(Pixel coordinate grounding data)
※

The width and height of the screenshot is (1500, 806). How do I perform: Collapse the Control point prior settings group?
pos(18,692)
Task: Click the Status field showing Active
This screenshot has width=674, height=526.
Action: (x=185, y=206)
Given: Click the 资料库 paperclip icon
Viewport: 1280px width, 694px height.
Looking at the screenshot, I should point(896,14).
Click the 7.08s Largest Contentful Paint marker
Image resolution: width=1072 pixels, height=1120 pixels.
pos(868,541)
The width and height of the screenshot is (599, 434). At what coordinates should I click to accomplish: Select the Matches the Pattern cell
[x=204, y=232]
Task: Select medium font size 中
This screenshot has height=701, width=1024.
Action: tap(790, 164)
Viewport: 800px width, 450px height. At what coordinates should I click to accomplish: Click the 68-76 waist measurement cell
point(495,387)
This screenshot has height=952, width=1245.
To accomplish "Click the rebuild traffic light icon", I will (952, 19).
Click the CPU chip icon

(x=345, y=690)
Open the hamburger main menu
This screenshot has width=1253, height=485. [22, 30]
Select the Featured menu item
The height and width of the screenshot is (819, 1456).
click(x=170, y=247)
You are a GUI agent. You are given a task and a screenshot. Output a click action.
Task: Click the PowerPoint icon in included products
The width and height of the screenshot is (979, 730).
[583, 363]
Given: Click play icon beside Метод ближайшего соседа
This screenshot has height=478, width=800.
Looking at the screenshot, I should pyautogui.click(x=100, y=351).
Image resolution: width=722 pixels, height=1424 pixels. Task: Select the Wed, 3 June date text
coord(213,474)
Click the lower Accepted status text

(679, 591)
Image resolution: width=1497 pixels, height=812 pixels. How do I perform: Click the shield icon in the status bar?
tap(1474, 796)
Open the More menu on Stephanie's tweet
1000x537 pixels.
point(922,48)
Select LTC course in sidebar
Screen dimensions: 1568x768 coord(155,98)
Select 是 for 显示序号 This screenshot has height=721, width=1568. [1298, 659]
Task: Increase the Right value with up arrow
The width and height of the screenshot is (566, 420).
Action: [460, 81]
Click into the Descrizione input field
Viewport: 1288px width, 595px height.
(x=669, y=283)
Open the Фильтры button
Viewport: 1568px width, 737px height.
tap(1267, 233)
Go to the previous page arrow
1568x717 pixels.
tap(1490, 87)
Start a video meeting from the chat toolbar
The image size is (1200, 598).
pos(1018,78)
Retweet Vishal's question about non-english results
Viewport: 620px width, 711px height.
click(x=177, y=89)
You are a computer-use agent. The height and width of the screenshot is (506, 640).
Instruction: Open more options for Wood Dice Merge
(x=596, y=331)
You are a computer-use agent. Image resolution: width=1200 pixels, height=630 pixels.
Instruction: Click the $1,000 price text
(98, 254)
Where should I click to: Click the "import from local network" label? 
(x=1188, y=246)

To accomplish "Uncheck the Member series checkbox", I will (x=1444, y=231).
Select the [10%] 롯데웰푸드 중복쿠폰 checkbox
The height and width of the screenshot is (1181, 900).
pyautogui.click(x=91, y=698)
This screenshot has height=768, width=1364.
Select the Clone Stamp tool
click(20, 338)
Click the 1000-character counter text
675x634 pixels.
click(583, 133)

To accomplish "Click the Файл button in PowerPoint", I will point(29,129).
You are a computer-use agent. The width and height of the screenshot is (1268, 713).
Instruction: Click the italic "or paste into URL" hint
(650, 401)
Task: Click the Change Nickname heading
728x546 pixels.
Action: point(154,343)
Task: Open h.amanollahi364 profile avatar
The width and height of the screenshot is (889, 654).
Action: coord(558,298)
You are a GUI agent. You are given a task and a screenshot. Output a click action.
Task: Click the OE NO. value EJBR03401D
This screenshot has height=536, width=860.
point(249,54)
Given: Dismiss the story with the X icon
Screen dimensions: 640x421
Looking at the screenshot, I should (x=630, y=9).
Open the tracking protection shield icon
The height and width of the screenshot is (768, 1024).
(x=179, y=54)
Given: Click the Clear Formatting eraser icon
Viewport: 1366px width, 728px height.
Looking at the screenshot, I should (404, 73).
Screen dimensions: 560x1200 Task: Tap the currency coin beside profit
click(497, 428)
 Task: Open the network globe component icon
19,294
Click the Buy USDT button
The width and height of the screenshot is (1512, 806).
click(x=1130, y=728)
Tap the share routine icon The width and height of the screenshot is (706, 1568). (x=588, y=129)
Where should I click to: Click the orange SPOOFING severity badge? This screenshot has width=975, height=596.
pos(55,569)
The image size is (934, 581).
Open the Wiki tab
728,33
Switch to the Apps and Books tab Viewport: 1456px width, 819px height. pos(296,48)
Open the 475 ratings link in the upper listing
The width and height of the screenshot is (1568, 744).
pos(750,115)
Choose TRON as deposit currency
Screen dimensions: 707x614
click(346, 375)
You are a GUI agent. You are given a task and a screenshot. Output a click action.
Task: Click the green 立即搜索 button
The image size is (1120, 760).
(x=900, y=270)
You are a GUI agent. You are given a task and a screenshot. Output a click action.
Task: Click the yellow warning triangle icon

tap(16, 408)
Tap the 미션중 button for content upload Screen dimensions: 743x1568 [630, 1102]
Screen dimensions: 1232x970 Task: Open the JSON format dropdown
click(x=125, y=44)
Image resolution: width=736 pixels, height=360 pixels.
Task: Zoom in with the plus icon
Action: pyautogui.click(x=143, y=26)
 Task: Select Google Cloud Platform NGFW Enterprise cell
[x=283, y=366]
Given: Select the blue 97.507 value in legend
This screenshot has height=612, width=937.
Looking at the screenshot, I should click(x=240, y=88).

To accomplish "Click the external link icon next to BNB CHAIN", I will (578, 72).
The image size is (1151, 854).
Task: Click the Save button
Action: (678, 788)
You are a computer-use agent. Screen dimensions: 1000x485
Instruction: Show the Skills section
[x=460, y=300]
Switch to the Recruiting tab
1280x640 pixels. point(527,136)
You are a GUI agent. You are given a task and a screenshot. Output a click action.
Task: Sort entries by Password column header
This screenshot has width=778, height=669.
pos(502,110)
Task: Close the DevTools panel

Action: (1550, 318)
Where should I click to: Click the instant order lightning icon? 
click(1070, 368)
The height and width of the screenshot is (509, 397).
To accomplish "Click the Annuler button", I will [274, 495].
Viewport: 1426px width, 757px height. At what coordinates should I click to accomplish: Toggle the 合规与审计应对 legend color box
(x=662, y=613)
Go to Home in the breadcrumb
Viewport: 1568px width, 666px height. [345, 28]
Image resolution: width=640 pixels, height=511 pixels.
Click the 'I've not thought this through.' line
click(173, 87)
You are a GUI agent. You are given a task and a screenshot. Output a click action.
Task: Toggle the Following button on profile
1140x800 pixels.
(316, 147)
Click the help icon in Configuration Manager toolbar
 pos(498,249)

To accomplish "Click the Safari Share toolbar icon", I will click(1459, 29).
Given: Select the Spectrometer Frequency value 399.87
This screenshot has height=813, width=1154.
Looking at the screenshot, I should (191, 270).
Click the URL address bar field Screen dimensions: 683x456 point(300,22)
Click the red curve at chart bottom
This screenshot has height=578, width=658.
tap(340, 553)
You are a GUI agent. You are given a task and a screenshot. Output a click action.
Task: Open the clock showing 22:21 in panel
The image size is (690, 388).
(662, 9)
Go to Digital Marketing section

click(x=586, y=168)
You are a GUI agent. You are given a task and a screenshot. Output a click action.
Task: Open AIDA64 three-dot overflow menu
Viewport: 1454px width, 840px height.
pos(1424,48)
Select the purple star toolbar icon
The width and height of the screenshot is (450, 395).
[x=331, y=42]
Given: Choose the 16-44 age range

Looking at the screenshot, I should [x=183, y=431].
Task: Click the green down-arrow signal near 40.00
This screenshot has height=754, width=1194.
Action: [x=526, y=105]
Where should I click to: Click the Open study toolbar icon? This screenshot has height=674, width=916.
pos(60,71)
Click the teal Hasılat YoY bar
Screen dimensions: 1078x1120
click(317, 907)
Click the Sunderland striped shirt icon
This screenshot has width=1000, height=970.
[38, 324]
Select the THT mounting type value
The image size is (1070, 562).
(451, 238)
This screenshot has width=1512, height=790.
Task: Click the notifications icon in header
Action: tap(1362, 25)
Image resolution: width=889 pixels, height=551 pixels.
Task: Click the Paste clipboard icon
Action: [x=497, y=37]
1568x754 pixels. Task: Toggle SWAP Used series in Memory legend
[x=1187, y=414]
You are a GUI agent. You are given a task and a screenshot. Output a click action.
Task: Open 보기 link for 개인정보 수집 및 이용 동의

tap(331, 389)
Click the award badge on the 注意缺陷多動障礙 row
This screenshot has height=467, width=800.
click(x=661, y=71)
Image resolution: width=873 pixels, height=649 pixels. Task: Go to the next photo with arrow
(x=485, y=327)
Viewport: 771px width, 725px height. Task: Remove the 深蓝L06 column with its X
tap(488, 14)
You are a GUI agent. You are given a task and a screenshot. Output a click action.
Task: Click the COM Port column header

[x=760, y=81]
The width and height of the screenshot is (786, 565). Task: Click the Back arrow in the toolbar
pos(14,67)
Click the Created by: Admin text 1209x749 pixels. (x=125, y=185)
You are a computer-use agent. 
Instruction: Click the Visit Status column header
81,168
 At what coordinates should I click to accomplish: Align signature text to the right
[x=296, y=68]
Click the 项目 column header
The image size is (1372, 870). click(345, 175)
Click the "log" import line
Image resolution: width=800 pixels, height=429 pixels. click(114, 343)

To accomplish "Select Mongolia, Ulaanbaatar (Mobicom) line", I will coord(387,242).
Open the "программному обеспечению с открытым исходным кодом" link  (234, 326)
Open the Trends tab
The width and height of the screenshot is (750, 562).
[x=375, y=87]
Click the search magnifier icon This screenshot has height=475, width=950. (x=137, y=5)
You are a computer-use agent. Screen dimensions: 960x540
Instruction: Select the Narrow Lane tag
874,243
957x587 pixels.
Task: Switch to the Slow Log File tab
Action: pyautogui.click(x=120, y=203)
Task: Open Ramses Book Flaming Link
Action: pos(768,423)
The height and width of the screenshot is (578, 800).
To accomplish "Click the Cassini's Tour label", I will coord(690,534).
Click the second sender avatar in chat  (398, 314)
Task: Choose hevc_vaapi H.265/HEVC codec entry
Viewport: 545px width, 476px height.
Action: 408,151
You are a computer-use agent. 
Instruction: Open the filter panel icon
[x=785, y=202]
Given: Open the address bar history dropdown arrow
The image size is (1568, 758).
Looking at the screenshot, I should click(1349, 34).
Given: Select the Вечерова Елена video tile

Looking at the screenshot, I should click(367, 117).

※

- Exercise -
Reproduce every line from the preceding data in which the word "green" can be found.

- Expected output -
Task: Click the green 立即搜索 button
Task: Click the green down-arrow signal near 40.00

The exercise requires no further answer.